## WORK ITEM
Only a number is expected in reply: the count of lines below where the word "agent" occurs.

------

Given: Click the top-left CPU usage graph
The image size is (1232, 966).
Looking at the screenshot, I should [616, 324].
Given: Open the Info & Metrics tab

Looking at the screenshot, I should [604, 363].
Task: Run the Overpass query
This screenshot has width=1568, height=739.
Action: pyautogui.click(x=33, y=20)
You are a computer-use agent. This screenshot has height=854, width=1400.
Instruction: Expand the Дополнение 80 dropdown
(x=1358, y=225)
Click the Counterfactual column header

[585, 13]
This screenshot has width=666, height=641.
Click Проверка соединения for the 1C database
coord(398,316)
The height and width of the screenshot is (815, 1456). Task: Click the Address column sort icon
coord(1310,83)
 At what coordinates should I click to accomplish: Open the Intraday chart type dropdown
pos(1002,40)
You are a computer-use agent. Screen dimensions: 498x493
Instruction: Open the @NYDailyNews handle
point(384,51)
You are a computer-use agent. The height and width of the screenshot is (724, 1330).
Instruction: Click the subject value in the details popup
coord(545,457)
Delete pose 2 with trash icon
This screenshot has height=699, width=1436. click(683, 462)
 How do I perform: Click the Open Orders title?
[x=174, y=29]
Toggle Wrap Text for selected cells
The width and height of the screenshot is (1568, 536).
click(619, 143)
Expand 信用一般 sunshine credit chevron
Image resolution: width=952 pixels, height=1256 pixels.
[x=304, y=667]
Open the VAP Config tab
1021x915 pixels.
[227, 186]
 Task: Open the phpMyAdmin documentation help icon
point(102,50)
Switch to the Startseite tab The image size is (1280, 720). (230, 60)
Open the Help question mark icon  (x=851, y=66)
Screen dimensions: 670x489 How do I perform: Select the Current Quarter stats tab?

------

## ANSWER SECTION
3